**** Given records

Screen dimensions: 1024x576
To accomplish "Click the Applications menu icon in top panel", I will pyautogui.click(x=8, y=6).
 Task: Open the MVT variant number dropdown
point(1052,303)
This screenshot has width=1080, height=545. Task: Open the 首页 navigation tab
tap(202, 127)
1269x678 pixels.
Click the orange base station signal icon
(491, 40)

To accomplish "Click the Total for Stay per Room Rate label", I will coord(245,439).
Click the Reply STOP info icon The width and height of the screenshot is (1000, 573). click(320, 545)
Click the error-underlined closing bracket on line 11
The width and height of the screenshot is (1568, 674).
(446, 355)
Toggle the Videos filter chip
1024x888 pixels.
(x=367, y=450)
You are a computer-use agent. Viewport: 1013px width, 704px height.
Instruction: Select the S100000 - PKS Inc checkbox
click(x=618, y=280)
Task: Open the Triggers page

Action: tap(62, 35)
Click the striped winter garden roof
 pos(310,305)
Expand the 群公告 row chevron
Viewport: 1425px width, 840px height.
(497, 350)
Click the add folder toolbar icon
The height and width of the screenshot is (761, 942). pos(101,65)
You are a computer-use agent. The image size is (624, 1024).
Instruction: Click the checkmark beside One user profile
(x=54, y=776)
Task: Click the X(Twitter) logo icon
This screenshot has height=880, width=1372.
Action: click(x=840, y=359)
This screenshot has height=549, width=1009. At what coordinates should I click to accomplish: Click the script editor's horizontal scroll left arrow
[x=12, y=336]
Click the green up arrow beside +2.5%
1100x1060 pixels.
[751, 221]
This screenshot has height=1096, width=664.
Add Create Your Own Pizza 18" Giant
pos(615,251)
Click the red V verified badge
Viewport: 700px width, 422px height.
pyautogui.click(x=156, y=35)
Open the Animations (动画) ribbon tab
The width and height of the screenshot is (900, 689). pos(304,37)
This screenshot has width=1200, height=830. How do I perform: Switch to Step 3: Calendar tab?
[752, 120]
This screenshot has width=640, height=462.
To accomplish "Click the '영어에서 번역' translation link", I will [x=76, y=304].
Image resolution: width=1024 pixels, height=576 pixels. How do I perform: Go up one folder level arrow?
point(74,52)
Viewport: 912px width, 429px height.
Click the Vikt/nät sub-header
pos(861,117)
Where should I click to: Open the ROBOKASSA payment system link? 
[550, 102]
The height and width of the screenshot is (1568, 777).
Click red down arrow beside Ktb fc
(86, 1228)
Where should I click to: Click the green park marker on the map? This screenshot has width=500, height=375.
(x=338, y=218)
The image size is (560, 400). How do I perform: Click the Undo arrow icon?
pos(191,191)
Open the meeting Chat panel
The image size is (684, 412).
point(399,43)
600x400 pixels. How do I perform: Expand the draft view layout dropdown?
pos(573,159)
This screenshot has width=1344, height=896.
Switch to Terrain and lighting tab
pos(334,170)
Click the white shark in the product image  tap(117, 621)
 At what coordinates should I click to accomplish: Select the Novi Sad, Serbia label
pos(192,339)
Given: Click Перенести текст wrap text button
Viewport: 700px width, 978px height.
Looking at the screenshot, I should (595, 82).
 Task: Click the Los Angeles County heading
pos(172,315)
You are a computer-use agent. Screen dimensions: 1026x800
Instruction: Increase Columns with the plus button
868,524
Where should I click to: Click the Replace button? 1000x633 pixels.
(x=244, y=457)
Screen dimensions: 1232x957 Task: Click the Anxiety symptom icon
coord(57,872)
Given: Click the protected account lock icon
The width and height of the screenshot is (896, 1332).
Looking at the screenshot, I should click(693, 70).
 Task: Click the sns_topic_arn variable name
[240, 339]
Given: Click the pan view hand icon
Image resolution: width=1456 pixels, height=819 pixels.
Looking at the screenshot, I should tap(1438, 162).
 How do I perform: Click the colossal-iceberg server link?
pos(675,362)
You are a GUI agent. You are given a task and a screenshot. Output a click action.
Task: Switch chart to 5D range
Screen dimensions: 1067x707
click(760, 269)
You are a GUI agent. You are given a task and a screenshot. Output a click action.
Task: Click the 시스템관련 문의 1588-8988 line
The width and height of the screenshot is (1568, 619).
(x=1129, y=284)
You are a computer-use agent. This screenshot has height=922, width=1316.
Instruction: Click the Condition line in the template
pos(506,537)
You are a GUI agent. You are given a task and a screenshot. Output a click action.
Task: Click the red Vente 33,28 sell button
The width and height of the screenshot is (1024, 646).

********

» **Task to complete**: Render the lines of the listing as a numbered list, leaving out blank lines, starting at the beginning of the listing and ending at the line containing "I will coord(245,439).".

» **Solution for this task**:
1. Screen dimensions: 1024x576
2. To accomplish "Click the Applications menu icon in top panel", I will pyautogui.click(x=8, y=6).
3.  Task: Open the MVT variant number dropdown
4. point(1052,303)
5. This screenshot has width=1080, height=545. Task: Open the 首页 navigation tab
6. tap(202, 127)
7. 1269x678 pixels.
8. Click the orange base station signal icon
9. (491, 40)
10. To accomplish "Click the Total for Stay per Room Rate label", I will coord(245,439).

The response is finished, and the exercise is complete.